Newtons method generally works but its also kind of boring. Since you are in a dynamics class you should be familiar with the concept of a fixed point. In this case we will $``$invent$"$ a sequence for which the solution of this equation is a fixed point.
Define $y(t) = 0.5e^t-0.5t-0.5$ and let $t_c$ be a number such that $y(t_c)=18$. Some simple estimations,
$$y(1) = 0.5 e^{1} -0.5(1)-0.5 \approx 0.5(3)-1 = 0.5 $$
$$ y(3)= 0.5e^3 -0.5(3)-0.5 \approx 0.5(27)-2=16.5 $$
So we expect the intersection to be just past $t=3$, this is what we will use as our seed value later. I used these values to make a very rough sketch of the graph which can be seen below.
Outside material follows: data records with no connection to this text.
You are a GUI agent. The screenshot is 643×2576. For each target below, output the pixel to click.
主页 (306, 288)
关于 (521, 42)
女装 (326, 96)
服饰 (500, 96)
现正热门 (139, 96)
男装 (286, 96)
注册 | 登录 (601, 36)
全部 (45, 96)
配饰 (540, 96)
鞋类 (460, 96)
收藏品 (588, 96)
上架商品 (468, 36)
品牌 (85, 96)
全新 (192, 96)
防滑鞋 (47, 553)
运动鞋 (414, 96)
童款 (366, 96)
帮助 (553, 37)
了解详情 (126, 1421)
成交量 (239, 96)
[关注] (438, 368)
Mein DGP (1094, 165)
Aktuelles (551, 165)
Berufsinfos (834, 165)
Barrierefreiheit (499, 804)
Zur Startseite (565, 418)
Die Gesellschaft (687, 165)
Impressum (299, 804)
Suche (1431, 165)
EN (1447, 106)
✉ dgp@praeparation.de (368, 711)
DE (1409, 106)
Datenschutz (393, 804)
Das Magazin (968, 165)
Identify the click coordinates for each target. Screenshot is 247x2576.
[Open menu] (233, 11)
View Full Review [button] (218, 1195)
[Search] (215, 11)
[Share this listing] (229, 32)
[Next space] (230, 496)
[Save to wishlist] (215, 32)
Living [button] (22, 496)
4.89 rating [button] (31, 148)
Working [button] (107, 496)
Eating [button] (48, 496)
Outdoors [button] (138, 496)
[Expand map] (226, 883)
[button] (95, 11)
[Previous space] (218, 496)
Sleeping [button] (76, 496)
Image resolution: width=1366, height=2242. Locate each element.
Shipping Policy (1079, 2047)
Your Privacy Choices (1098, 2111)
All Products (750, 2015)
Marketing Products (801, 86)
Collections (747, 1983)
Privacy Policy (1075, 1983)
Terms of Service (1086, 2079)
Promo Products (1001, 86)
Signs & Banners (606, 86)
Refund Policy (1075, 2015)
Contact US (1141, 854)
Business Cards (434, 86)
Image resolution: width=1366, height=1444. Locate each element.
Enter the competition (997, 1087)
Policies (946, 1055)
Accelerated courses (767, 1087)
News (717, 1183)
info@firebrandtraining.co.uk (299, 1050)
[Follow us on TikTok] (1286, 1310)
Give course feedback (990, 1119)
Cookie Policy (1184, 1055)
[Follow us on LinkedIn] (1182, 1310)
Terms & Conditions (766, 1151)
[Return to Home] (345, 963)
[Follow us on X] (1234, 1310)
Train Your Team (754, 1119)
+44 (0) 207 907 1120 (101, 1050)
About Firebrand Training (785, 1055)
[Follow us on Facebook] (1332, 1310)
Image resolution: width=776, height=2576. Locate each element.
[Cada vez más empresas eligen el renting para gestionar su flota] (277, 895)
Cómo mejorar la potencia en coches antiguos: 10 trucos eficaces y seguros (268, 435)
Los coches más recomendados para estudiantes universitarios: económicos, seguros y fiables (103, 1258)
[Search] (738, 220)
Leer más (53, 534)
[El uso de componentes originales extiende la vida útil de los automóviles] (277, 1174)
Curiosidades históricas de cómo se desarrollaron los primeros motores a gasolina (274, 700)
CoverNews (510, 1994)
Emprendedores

Now we will make a sequence which converges to the solution. One way is to make the recurrence shown below where $a(t_c)=0$ when the solution is reached. Notice that it is important that a(t) be positive when $t<t_c$ and negative when $t>t_c$ otherwise the fixed point won't be an attractor.
$$t_{n+1} = t_n + a(t_n)$$
There are many choices for $a(t)$. A few options are listed below.
- $a(t)=18-y(t)$
- $a(t) = \tan^{-1}(18-y(t))$
- $a(t) = 1-y(t)/18$
Another possible sequence to try is one which multiplies the old values of $t$. Looking at the sequence below we can see that $b(t_c)=1$. It should be clear that for $t_c$ to be an attractor we must have that $b(t)$ is greater than 1 when $t$ is less than $t_c$, and less than $1$ when $t$ is greater than $t_c$.
$$ t_{n+1} = t_n b(t_n) $$
Some possible choices here are ,
- $b(t) = 18/y(t)$
- $b(t) = \frac{4}{\pi} \tan^{-1}(18/y(t))$
- $b(t) = \frac{1}{2-18/y(t)}$
Try playing around with these and see if you can invent your own.
Implementing the first example for $a(t)=18-y(t)$ one finds that with a seed value of $t=3$ the sequence quickly diverges. When you run into this you need to find some way of keeping $a(t)$ from being too large near the intersection. One way is to use the inverse tangent function. In this case it is as easy as dividing our choice by 18.
Using $t_0=3$ and $a(t)=1-y(t)/18$ I get,
$t_0=3 $
$t_1=3.553\dots$
$t_2=3.7095 \dots$
$t_3=3.70605\dots$
$\vdots$
$t_{10}=3.706384959$
Which is the limit of the precision of my calculator.